WRITTEN INSTRUCTION:
Can you lay out every line of the entries below as a Markdown table with the columns "Row" and "Line," numbering the lines in order and leaving out any blank ones?

(Click-target entries)

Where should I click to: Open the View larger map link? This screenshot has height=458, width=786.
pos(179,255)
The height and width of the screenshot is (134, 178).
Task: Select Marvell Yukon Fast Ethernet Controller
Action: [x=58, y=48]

REPLY:
| Row | Line |
|---|---|
| 1 | Where should I click to: Open the View larger map link? This screenshot has height=458, width=786. |
| 2 | pos(179,255) |
| 3 | The height and width of the screenshot is (134, 178). |
| 4 | Task: Select Marvell Yukon Fast Ethernet Controller |
| 5 | Action: [x=58, y=48] |